[Dataset entries]
----------------
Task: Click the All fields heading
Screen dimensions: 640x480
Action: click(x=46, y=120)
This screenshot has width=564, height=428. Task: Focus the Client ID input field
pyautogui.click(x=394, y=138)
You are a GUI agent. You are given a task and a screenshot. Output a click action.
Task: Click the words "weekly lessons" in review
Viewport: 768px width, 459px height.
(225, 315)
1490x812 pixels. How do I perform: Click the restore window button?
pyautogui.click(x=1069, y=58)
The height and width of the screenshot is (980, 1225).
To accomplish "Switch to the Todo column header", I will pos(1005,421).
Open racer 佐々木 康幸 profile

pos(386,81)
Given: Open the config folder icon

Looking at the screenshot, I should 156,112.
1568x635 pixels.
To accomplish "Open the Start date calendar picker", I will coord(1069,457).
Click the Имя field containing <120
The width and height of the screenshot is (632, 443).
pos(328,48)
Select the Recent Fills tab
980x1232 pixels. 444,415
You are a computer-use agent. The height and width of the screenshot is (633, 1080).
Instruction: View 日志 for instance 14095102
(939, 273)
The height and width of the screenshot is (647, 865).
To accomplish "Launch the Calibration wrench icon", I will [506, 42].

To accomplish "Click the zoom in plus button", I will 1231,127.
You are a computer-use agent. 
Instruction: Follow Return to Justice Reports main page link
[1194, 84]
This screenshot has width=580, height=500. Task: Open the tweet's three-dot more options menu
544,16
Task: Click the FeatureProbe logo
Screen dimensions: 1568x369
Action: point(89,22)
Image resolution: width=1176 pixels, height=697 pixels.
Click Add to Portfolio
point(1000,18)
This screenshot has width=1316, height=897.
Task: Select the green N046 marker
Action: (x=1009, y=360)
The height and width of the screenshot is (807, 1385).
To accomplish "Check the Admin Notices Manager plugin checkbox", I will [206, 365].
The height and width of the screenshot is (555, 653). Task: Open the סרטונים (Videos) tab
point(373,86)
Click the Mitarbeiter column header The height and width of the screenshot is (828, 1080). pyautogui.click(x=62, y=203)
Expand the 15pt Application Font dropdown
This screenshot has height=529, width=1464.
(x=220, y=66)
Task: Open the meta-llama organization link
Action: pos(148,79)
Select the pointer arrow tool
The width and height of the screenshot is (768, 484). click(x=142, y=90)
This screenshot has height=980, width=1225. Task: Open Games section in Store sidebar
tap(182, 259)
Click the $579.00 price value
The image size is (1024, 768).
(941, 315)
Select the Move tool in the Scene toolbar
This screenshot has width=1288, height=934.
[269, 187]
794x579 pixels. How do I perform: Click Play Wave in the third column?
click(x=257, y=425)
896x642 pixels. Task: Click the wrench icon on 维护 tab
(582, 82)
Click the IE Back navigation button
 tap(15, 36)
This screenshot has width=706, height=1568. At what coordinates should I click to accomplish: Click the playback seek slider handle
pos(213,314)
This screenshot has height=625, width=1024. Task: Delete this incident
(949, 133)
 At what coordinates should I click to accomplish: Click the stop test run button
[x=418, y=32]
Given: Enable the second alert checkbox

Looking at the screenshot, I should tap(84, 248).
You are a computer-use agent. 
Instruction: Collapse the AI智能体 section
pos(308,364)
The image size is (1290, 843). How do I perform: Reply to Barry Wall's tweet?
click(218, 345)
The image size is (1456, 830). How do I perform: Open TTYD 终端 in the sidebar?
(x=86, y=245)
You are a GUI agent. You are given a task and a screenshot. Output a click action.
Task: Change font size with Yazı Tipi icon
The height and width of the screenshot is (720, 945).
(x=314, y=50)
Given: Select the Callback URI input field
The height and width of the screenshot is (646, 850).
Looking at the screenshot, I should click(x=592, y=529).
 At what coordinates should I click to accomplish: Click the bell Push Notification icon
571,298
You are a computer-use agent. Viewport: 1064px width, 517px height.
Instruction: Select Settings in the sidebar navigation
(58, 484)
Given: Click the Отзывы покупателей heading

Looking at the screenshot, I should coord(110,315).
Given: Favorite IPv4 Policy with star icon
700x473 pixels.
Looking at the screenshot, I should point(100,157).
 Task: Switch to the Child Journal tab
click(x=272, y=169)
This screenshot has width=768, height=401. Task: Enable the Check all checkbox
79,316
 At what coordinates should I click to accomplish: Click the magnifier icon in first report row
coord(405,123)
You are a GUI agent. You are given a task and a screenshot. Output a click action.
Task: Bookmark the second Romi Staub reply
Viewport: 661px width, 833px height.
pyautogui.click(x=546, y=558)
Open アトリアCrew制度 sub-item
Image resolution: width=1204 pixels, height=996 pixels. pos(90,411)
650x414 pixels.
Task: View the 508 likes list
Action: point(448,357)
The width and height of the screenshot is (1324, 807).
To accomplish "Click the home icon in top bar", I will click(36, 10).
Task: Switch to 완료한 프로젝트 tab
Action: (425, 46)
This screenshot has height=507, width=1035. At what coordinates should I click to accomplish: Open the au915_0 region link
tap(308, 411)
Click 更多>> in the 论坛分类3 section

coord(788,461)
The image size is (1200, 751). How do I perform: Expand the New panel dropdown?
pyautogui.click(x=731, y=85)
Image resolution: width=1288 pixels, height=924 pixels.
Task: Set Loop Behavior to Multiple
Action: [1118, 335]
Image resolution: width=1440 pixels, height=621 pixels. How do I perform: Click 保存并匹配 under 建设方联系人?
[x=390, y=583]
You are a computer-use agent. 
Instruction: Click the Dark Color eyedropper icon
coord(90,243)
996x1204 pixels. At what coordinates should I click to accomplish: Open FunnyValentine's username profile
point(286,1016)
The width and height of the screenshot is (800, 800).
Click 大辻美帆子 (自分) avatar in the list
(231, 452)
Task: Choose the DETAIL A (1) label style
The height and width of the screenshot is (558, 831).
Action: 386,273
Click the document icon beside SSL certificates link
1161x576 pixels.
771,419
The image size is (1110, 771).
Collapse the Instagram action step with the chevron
----------------
**ACTIVITY:** Retype exactly the lines from the first line of the records above through the line containing "Task: Click the words", both included, and nothing else.

**SOLUTION FOR THIS PROBLEM:**
Task: Click the All fields heading
Screen dimensions: 640x480
Action: click(x=46, y=120)
This screenshot has width=564, height=428. Task: Focus the Client ID input field
pyautogui.click(x=394, y=138)
You are a GUI agent. You are given a task and a screenshot. Output a click action.
Task: Click the words "weekly lessons" in review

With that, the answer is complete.